Gabi Wuttke: Wir sprechen miteinander, sagen Europa und die USA, und wir werden im Juni mit Vertretern aus Teheran weiterreden. Die wiederum sagen: Wir werden weiter miteinander sprechen, weil die fünf UN-Vetomächte und Deutschland die Rechte des Iran nicht anerkennen. So knapp lässt sich das zweitägige Treffen in Bagdad zusammenfassen. Es ging natürlich um das iranische Atomprogramm respektive um die Urananreicherung. Man fragt sich jetzt: Wird das immer so weitergehen? Oliver Meier arbeitet für das Institut für Friedensforschung und Sicherheitspolitik der Universität Hamburg. Einen schönen guten Morgen!
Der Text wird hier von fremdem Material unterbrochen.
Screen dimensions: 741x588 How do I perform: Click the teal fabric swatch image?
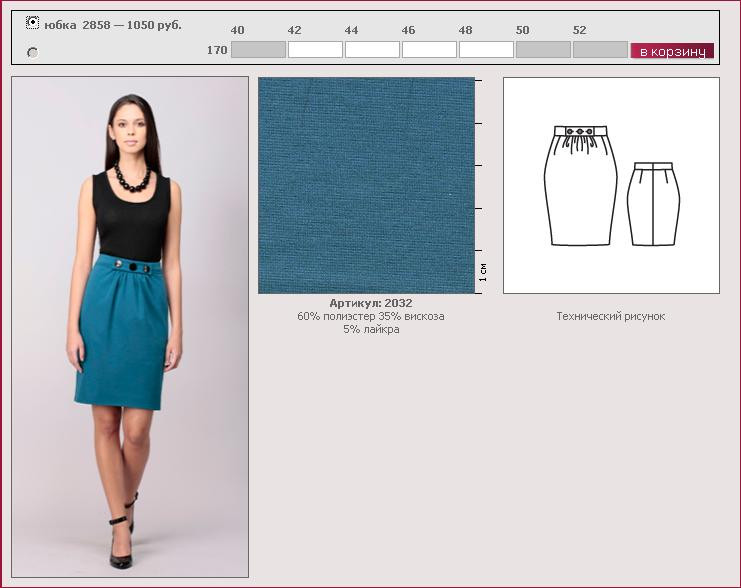[366, 185]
Oliver Meier: Schönen guten Morgen!

Wuttke: Man findet zwei Bezeichnungen für Sie: Abrüstungsexperte und Friedensforscher. Sind das auch die beiden Seiten der Medaille bei der Urananreicherung im Iran?
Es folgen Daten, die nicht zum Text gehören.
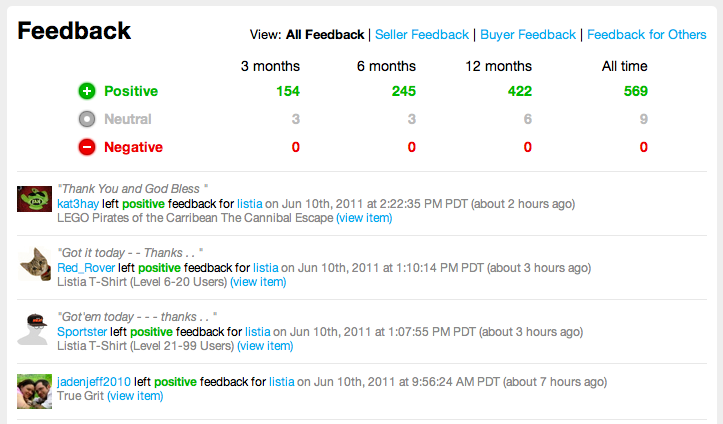Go to jadenjeff2010's profile
This screenshot has height=424, width=723.
point(94,382)
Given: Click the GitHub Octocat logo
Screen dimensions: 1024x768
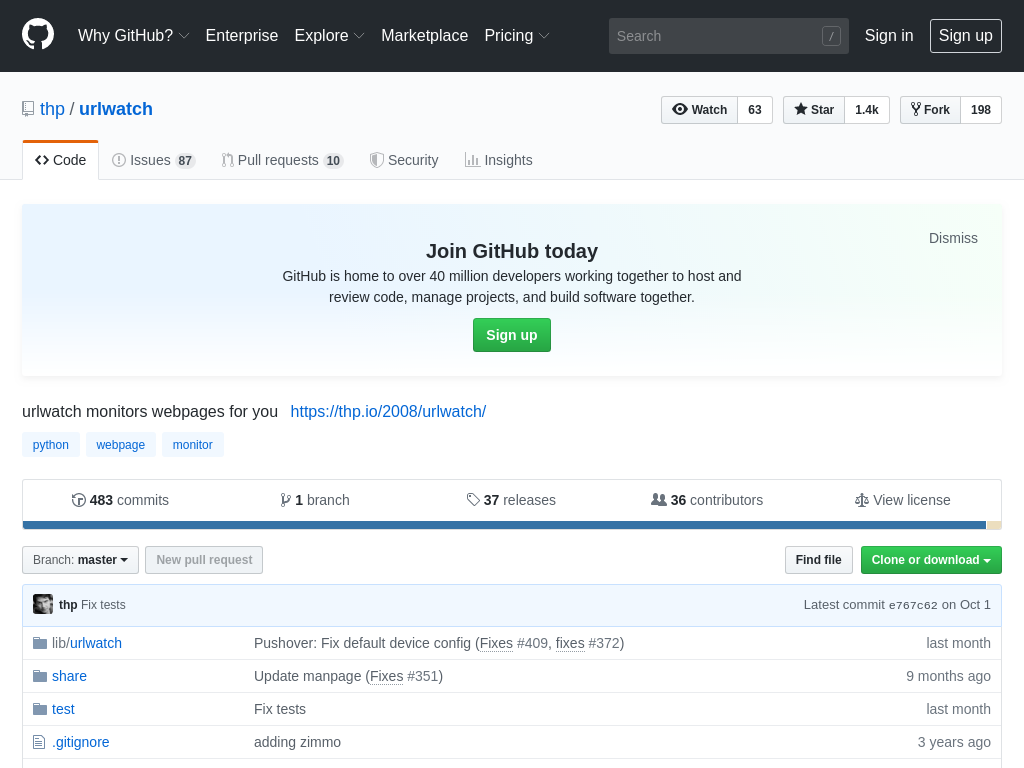Looking at the screenshot, I should click(38, 35).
Meier: Na, die beiden Seiten vielleicht nicht, aber es geht hier schon darum, ob wir es schaffen, in Richtung eines atomwaffenfreien Nahen und Mittleren Osten Schritte zu unternehmen. In diesem Kontext wird auch über den Iran gesprochen, und damit insgesamt steht natürlich der Wert von Atomwaffen für Stabilität oder eben Instabilität hier im Hintergrund mit im Spiel. Und es ist von daher schon so, dass eben als Friedensforscher man grundsätzlich bezweifeln würde, dass solche Waffen für mehr Stabilität sorgen und möglicherweise auch dann eben den Frieden erhalten können. Das ist etwas, was Friedensforschung grundsätzlich bezweifeln würde. Und dieses Argument spielt natürlich auch eine große Rolle in den Diskussionen mit dem Iran. Der Weg dahin ist ein schwieriger, wie wir jetzt wieder sehen. Und da kommt eben die Abrüstungsproblematik ins Spiel. Man muss eben Schritt für Schritt vorgehen und auch im Detail dann versuchen, diesen Weg hin zu einem atomwaffenfreien Mittleren Osten oder eben zu einer atomwaffenfreien Welt zu beschreiten, und da kommt die Abrüstung dann eben und die Rüstungskontrolle ins Spiel und die technische Seite dieser ganzen Gespräche.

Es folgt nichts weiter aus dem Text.